What does this mean for companies and their employees? Marketers, like everyone else, want — need — to believe in what they’re doing.
On a mission
As many brand managers will tell you, a compelling brand mission can unify processes, strategies and programs within organizations. But marketers also have more energy — even passion — for what they’re doing, they collaborate better and they become more effective sales agents to both their internal and external audiences.
Even more important, belief in something greater than ourselves fuels inspiration, creativity and artistic expression.
Thomas Maschio, a social anthropologist who integrates his classical anthropological training with primary consumer research to solve today’s marketing challenges for clients such as Unilever, Johnson & Johnson and Merck, notes that since the beginning of time “belief systems and religions have inspired the greatest examples of poetry, art, music, science and architecture.”
Consumers will follow
I’ve seen this phenomenon first-hand, creating brand visions with companies including Philips and Unilever. In its search for a compelling brand vision, Philips noticed that historically the company had often created products that are easy and intuitive to use so that people get what they really need and want from technology. Reflecting on this, Philips realized that, fundamentally, they believe technology shouldn’t be about the “wow factor” but about enabling people to actually live better. Their mission, or fight, then, was to give people all the benefits of technology … simply. Not only did Philips fully embrace this new purpose in their communications (their tagline is “Sense and Simplicity”), they now use it as the guide for future product development. In January 2005, Philips developed an exploratory design project, called Next Simplicity, culminating in an exhibit in Paris and London, which showcased a host of new and exciting products based on this notion of simple-yet-meaningful technology.
When looking to reposition its brand, Lipton, meanwhile, realized that the world wasn’t taking advantage of all that tea could offer. Tea is full of health benefits, but for years people either didn’t realize this or just didn’t regard tea as an everyday beverage. With its “Lipton Institute of Tea,” its accessible price point and its trusted brand image, Lipton felt it could change all that. Lipton challenged itself to help people live healthier, better lives by bringing tea and all of its health benefits to everyone. This mission inspired a slew of innovations that harness these benefits in different ways, such as freshly brewed iced tea, pyramid teas and red tea.
And when you believe strongly in your mission, consumers follow. Philips moved up 12 points in last year’s InterBrand Global Brand Scorecard survey, which measures how consumers perceive global brands. In the case of Lipton, consumers around the world have responded with both their minds and wallets. Not only did brand image scores rise in key measures like contemporary and healthy, but, in the U.S. alone, Lipton grew 20% after its relaunch, two times the rate of the category. What’s more, a beneficial cycle is born. Company leaders inspire their employees, who in turn inspire their consumers, whose passion then refuels the belief the leaders have in the brand’s purpose, and so on.

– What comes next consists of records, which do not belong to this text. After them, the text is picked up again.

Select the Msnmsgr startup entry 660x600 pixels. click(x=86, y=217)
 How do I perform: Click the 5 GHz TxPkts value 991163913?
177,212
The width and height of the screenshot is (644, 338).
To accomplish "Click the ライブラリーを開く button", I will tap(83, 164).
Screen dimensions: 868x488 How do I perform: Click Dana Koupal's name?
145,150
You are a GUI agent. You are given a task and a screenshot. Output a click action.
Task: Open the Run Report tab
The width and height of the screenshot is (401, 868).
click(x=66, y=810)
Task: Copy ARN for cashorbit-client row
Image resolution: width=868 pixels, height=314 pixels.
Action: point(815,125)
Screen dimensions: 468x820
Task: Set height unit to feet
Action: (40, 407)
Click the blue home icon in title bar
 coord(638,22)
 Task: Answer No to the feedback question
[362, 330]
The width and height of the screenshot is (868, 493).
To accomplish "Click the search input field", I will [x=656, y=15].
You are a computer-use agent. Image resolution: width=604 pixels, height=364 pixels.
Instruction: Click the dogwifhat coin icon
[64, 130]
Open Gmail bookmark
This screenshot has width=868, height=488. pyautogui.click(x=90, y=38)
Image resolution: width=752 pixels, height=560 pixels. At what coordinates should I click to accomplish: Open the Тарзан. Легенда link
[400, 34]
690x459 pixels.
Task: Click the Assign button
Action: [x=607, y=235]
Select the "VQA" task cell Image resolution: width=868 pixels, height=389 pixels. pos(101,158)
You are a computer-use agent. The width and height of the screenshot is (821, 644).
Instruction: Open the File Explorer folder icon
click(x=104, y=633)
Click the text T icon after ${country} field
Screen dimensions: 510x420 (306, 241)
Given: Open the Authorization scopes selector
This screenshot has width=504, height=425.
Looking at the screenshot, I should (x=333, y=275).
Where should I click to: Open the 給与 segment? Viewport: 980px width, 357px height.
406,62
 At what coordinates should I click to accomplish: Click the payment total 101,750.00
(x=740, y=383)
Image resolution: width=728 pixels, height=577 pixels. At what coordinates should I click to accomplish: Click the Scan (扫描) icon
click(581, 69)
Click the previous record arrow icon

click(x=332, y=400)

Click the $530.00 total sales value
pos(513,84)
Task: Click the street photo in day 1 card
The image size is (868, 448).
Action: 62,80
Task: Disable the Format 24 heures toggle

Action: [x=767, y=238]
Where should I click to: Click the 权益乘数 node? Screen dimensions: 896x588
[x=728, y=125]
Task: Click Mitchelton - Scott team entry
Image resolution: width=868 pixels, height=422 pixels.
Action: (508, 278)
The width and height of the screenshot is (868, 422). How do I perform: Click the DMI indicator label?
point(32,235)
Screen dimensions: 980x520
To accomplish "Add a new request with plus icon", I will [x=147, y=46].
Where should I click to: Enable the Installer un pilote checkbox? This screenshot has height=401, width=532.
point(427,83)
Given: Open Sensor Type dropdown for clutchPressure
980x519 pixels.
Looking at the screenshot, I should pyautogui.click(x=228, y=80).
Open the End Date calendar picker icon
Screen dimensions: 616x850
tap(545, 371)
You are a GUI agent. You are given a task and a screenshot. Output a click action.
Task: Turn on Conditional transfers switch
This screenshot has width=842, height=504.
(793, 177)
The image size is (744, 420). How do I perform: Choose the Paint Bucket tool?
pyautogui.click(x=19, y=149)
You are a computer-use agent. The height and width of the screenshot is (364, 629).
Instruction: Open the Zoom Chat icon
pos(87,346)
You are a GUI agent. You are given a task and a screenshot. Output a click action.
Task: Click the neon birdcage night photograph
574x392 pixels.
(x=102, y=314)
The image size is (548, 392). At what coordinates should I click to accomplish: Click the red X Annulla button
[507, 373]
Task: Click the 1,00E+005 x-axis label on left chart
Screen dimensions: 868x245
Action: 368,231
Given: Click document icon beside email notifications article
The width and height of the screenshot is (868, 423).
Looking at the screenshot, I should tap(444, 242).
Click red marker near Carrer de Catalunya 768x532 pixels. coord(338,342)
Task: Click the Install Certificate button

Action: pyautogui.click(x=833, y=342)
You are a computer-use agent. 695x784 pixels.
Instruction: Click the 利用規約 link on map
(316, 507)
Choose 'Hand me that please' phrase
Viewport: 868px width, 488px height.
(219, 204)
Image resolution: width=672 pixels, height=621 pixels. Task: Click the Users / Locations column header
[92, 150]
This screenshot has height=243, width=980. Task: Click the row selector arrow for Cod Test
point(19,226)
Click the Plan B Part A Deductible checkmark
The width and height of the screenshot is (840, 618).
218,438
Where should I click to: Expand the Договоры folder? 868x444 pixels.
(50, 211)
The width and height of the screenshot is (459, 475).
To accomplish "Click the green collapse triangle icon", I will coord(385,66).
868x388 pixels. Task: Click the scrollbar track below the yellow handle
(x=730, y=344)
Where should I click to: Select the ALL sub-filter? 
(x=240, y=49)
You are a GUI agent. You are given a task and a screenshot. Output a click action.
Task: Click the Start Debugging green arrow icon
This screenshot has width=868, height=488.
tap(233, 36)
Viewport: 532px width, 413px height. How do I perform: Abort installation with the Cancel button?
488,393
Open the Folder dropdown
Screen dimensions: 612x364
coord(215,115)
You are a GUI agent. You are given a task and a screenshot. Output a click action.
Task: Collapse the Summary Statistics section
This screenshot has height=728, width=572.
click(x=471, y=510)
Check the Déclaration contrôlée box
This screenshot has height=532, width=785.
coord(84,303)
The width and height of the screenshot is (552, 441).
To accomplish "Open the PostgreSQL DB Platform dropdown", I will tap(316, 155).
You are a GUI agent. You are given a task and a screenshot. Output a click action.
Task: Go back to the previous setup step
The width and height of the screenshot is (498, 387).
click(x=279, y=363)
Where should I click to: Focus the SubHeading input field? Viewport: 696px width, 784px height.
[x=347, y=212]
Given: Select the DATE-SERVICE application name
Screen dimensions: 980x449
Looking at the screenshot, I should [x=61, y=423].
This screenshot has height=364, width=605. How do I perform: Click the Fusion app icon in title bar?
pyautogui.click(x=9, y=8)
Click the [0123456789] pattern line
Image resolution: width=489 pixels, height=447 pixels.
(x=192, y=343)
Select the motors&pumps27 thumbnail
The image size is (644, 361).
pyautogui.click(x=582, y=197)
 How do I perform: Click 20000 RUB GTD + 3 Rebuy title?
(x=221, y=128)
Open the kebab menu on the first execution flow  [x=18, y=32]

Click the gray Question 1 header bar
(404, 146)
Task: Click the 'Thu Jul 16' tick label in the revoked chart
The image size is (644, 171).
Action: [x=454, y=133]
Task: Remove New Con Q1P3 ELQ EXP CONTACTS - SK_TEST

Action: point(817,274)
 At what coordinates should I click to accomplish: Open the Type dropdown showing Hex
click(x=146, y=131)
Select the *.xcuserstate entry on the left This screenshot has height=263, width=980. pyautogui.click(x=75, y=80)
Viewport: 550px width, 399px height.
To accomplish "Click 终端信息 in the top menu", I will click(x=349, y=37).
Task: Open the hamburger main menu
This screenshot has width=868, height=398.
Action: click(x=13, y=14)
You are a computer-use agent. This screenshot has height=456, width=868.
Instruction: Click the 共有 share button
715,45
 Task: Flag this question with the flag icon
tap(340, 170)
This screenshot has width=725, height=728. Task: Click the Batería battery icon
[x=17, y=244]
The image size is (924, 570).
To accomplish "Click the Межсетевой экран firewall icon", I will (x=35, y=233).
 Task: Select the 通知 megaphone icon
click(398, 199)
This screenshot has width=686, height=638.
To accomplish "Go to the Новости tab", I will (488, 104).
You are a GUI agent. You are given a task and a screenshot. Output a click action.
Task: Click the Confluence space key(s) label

Science now proves what brand strategists always sensed: We human beings have a fundamental need to believe in and act upon something greater than ourselves. Let’s realize the significance of this discovery and impress upon ourselves and our colleagues that a brand is a belief system, and that finding its greater purpose will motivate us to dedicate not just our brains, or even our hearts, but our souls.
As history and today’s best-in-class companies show, dedication of this type is the wellspring of passion, inspiration and creativity.
Want greater rewards? Impart your brand with greater meaning.